(What is expected):
Format the records below as a JSON list of strings, one string per line, skipping blank lines and leaving the pictures out.

(Given data):
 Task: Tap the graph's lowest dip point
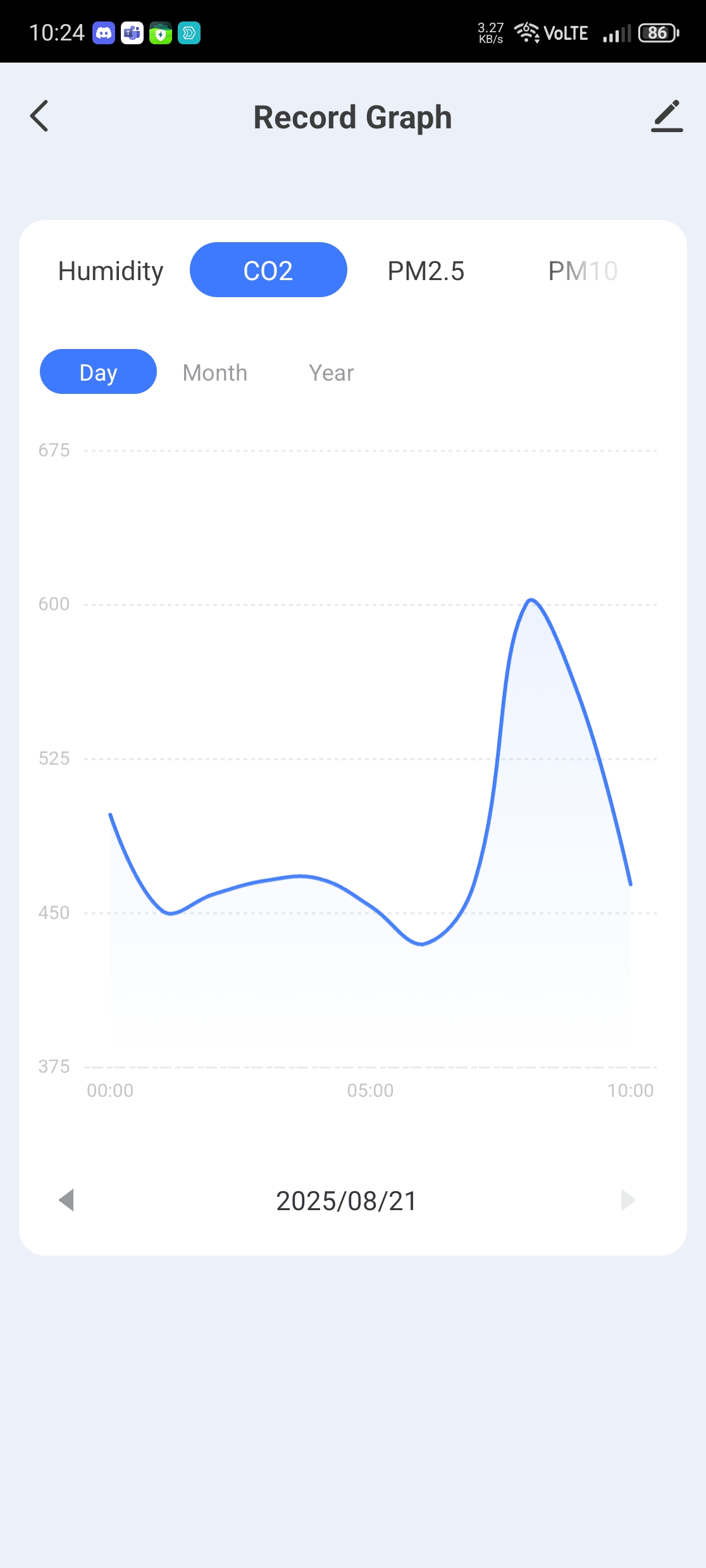coord(422,944)
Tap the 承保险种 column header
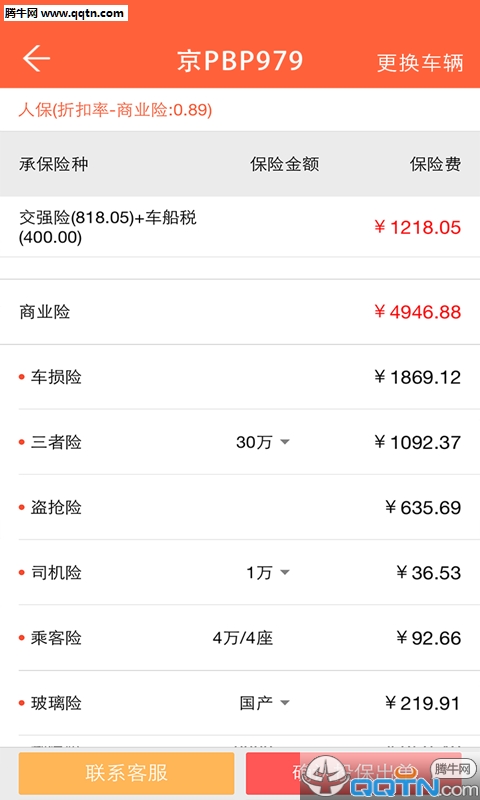 click(x=54, y=164)
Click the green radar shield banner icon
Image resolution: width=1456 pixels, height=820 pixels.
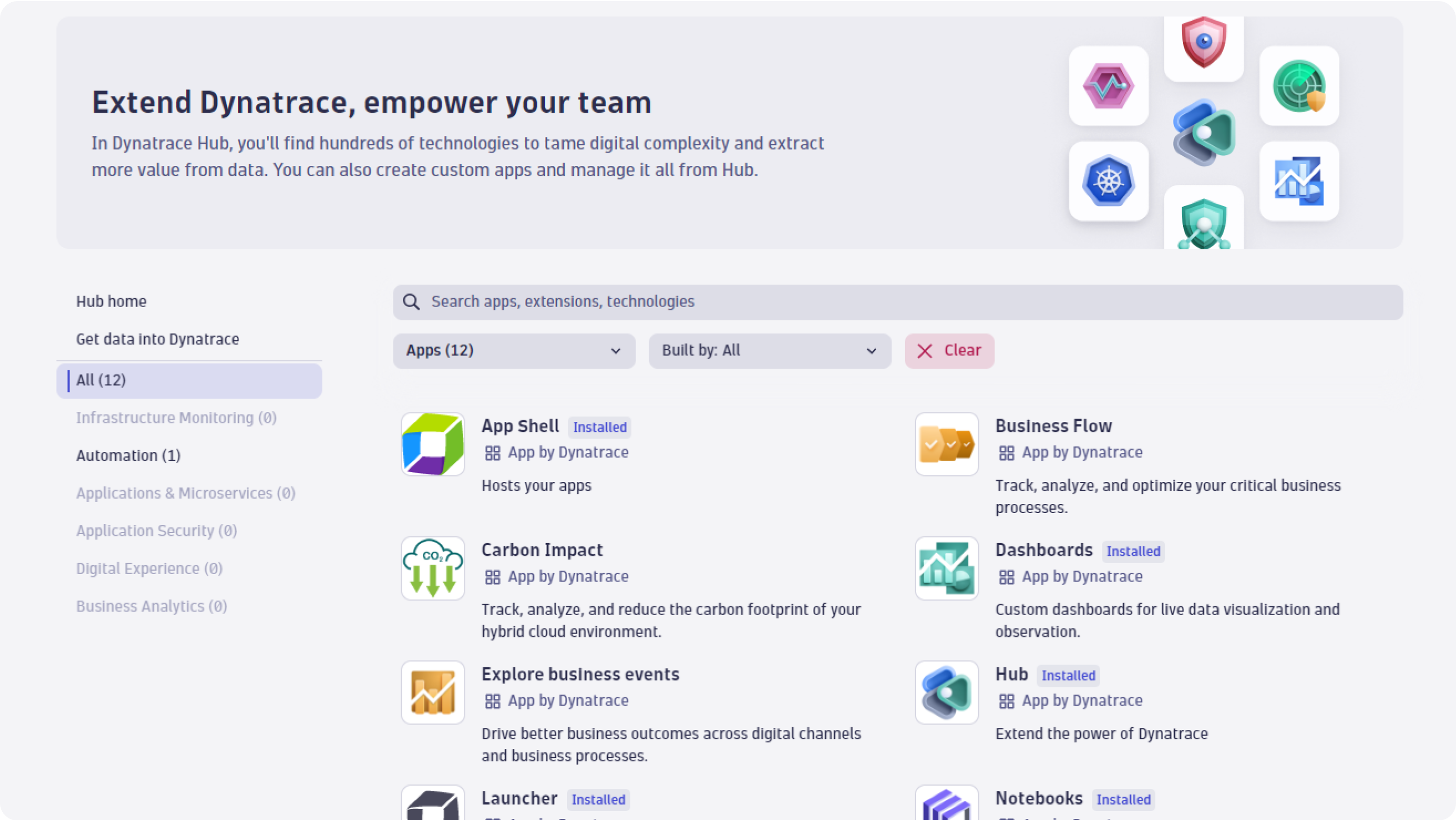tap(1298, 86)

(Expected answer):
[
  " Task: Tap the graph's lowest dip point",
  "coord(422,944)",
  "Tap the 承保险种 column header",
  " click(x=54, y=164)",
  "Click the green radar shield banner icon",
  "Image resolution: width=1456 pixels, height=820 pixels.",
  "tap(1298, 86)"
]